Tuesday, May 21, 2019
Chips - Part 5
Taju watched them leave. The see-through glass walls of the eatery gave him an untrammeled view of their departure. The thumb drive with the super-secure chip he was to trade with them felt like a ton of bricks in his pocket now. They never even so much as asked him for it.
If the circumstances were different he'd have applauded. He was impressed. Immensely. He surmised that this was why RC maintained its impressive business model year-on-year. Such a hawk at the top guaranteed so much and gave them tremendous leverage in the dog-eat-dog world of tech innovation. The man was too good.
Plus, they had an inside R&D team working on new stuff that wasn't even out in the market yet. And he gave them the chance to try it out.
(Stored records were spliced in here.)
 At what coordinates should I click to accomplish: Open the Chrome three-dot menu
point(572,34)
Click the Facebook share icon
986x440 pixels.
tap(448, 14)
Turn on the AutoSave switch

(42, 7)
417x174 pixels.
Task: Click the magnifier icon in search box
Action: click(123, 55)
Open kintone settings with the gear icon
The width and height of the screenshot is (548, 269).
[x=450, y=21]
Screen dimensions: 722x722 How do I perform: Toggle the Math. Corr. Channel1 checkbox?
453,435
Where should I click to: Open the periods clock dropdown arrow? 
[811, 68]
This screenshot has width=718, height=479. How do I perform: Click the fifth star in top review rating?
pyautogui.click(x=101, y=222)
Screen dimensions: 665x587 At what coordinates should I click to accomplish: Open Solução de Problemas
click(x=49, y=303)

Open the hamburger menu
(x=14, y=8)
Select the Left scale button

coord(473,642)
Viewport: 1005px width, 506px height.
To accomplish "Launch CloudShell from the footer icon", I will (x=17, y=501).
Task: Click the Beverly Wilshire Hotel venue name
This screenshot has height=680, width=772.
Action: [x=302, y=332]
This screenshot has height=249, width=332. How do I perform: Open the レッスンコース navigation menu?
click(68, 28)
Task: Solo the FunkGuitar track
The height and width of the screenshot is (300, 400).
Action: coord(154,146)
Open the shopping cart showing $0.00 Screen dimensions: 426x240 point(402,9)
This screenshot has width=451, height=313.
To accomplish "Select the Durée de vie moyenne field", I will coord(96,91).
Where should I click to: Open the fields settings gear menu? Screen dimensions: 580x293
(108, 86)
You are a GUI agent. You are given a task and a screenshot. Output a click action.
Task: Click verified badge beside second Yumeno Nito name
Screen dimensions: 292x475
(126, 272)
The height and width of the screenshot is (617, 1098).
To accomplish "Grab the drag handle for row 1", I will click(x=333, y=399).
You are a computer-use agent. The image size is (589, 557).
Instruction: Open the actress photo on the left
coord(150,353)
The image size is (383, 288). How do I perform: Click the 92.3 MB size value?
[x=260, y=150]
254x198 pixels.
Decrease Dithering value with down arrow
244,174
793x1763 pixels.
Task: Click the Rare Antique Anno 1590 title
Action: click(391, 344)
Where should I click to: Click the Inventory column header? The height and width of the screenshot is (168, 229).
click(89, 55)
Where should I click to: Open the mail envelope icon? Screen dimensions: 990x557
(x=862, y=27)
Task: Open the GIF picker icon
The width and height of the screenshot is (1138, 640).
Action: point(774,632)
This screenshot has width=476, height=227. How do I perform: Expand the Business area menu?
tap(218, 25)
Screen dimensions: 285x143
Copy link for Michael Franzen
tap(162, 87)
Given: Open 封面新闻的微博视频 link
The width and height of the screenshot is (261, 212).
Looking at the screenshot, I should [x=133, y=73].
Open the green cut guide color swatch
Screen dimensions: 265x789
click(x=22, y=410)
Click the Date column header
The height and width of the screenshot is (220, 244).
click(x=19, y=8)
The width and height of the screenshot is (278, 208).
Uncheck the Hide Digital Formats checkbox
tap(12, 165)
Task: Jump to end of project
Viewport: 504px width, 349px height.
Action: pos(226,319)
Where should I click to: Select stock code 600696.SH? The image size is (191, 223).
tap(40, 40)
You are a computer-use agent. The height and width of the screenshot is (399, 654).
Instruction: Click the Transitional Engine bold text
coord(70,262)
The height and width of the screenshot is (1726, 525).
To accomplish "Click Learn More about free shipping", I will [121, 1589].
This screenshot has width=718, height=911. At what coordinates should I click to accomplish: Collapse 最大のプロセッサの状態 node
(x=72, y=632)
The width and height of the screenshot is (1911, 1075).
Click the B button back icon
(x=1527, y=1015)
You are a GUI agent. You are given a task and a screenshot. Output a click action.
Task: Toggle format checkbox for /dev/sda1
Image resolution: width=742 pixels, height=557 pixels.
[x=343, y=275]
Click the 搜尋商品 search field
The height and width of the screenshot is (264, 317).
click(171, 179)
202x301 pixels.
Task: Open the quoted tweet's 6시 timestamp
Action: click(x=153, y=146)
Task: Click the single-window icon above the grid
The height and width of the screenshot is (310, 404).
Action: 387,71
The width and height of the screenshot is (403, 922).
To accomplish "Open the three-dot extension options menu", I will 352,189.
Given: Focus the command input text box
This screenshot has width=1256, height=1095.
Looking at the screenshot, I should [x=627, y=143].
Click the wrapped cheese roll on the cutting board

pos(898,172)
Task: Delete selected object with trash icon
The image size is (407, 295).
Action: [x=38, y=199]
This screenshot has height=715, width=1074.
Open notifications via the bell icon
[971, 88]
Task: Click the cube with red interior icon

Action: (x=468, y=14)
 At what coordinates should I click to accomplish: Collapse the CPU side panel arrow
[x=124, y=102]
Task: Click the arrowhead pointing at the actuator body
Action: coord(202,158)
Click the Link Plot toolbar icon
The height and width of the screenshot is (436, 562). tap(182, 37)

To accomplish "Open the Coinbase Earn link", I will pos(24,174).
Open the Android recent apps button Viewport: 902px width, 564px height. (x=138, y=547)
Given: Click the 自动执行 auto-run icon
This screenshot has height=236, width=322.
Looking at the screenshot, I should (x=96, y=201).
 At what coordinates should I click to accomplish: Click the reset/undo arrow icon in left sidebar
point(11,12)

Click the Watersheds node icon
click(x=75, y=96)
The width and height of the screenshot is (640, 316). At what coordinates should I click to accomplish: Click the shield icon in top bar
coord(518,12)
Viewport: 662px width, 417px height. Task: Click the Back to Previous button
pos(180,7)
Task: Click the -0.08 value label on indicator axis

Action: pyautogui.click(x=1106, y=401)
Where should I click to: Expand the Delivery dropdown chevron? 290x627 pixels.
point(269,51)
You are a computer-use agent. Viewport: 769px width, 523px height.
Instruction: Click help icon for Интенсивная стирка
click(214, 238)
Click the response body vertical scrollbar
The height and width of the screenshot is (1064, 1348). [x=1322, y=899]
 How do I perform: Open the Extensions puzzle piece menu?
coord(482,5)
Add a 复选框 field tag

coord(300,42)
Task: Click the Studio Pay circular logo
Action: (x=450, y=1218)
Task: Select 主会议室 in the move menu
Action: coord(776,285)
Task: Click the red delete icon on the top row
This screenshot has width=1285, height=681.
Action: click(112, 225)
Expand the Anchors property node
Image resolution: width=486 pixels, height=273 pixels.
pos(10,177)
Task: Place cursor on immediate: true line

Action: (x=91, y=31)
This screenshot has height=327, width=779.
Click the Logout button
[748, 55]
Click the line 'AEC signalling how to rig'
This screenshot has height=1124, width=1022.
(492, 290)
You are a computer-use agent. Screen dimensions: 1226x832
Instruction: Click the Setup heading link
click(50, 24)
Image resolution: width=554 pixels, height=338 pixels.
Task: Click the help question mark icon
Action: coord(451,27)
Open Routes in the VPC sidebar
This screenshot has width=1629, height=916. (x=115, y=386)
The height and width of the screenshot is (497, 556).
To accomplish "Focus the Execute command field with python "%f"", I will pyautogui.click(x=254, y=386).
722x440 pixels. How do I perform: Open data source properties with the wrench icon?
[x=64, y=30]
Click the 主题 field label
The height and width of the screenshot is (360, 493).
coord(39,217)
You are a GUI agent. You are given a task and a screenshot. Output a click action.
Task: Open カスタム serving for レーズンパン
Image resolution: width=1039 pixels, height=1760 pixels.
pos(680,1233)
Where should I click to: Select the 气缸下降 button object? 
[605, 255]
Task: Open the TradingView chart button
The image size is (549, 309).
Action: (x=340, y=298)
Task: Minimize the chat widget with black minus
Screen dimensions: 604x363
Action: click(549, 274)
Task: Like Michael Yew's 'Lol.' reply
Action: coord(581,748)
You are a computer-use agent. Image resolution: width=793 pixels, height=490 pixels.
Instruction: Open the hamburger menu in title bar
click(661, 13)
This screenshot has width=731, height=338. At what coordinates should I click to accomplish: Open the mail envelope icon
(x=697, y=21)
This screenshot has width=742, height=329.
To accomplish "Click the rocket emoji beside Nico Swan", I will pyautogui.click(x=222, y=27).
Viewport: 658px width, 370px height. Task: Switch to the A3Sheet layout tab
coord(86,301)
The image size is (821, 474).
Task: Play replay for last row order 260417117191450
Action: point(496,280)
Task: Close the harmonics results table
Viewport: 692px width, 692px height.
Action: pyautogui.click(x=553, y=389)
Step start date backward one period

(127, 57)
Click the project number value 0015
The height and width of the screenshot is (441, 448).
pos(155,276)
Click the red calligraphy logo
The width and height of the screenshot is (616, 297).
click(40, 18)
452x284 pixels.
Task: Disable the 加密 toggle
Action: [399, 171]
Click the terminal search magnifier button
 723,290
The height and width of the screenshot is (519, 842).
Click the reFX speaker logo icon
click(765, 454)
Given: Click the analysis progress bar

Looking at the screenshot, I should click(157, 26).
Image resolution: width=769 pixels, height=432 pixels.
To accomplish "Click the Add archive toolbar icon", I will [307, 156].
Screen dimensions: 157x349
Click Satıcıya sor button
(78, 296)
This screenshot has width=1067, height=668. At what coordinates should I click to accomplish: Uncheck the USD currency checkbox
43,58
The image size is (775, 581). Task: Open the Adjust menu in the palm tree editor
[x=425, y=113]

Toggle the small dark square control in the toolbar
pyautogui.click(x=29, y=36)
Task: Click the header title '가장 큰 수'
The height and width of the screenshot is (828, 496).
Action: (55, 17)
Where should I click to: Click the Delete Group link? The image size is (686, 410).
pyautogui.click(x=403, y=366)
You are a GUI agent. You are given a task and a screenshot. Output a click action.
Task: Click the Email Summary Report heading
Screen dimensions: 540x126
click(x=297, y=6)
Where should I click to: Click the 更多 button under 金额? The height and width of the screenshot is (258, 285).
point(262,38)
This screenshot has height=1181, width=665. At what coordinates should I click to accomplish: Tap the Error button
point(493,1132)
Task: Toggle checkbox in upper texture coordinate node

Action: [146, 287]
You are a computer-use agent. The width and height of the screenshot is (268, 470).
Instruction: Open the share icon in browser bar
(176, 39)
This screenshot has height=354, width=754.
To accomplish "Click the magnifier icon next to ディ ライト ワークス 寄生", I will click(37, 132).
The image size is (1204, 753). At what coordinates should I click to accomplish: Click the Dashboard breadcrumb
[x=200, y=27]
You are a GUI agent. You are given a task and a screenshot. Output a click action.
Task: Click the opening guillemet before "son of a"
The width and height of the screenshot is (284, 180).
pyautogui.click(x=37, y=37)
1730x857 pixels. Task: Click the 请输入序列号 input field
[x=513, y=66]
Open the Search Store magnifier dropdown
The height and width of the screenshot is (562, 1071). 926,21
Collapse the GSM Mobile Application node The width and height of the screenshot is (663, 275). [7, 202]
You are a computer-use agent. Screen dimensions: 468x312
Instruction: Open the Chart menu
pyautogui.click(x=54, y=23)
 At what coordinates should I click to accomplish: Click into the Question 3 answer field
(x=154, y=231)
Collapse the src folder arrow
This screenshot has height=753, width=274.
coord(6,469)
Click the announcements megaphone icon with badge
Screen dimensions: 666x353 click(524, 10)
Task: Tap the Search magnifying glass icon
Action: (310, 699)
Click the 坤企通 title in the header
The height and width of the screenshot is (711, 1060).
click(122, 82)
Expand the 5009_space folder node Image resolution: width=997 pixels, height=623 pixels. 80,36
Now, he knew why the notification indicator didn't stop blinking. They were remotely cloning his phone. That was the premonition nudging him at the back of his mind throwing up red flags which he initially couldn't place.
He sat down heavily. This was where his fantastical ideas had brought him. He shook his head thinking about his dreams. It had been a chance occurrence from the beginning. He was coding a programme that could compile into an app which afforded a user the opportunity to have a single sign-in for all the user's online transactions and that securely stored bank account details in the cloud.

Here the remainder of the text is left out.